Here’s a theory: others can make better things with Google Wave’s parts than Google made with Wave itself, the death of which Google announced today. Sez that post,

The central parts of the code, as well as the protocols that have driven many of Wave’s innovations, like drag-and-drop and character-by-character live typing, are already available as open source, so customers and partners can continue the innovation we began.

Why just customers and partners? Why not anybody? Why not point to the code repositories and say, “Have at it”?

Indeed, why not.

If the code is good, and useful, and available, it’ll get used. That’s the way to bet, anyway.



4 responses to “Second Waves”

  1. The problem with Wave is that it was a communication technology which wasn’t available to everyone you wanted to communicate with. Consequently, Google’s staged introduction, with stingy invites, was a recipe for failure. They could rename it to Google Stage, have a link on all Google web products that says “You have %n updates Stages”, and make it available to everyone from the start. THAT would be a success, without changing the product other than renaming it.

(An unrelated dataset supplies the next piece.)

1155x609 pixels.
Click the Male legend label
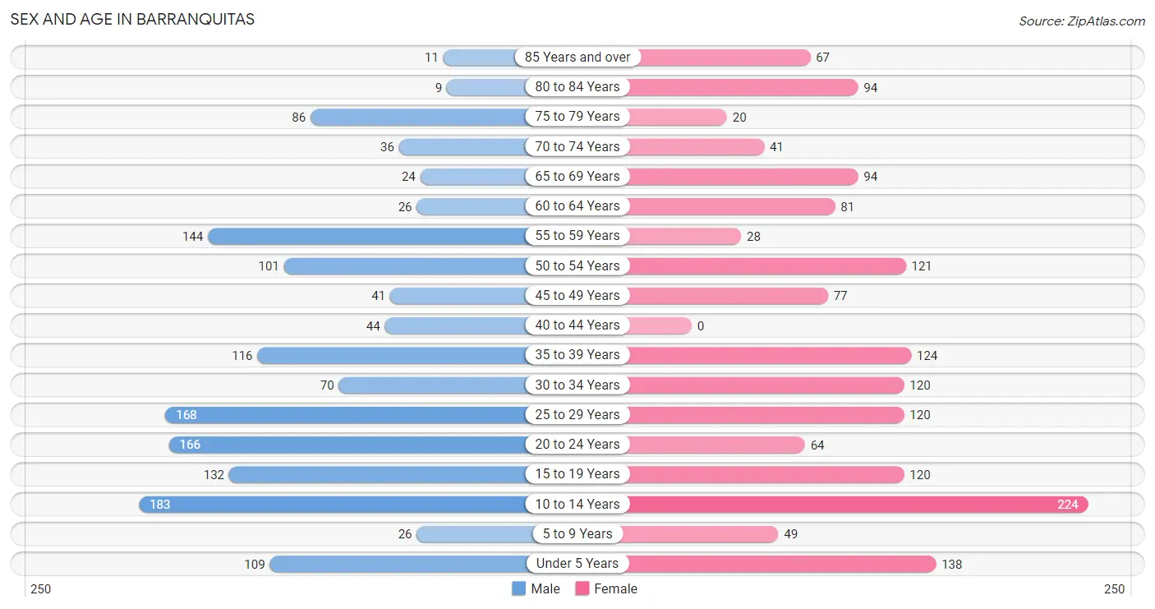[x=545, y=588]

    I’m mostly pissed off because a member of my Quaker Meeting has figured out how to use it in her context, and has been gushing about how wonderful it is. She’s not even a geek — she teaches philosophy at the local liberal arts college. So I just got interested in it again, and whammo, they’re killing it.

    It’s just stupid of them.

  2. Hi Doc,

    I haven’t really looked into it, but may be the Google Wave API in Google code should have the open sourced code.

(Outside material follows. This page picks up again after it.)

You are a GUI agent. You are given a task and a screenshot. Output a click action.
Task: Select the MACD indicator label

    This blog post talks about them contributing the code for the in-browser rich text editing feature: http://googlewavedev.blogspot.com/2010/06/wave-federation-keeps-growing-rich-text.html

    I am guessing this is where the code for the drag-n-drop as well as live editing should be present.

    Regards,
    Prem

    Thinker, Tinker, Connector, Intrepreneur
    http://j.mp/prem_k | http://twitter.com/prem_k

  3. Mike Bannister Avatar
    Mike Bannister

    I think by the code being open source they are saying “Have at it”. When Google says “customers or partners” it’s a roundabout way of saying everybody. It’s interestingly accurate because everybody is a potential “partner” in their gigantic advertising business. -Mike

  4. I think Google Wave solved a much deeper problem than its web based implementation implied to the users. The ability to share a document and a coherent framework for passing changes in a federated manner is a killer toolkit to have available.

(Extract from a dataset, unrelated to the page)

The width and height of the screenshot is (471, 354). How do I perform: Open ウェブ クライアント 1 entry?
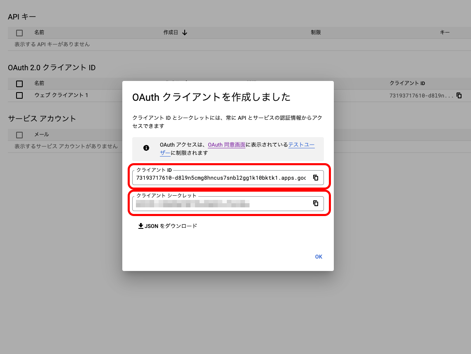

    Showing it off to the world as another form of email was a bad choice. This is one area where the web interface wasn’t an appropriate choice, but its the only one Google really has to offer people.

    This could have been a key component in the development of a CRM/VRM bridge, actually it still can be, as Google isn’t likely to try to snuff it out of existence.

    Just imagine a wave that includes payment authorization and billing as part of the data shared…. it could be really useful.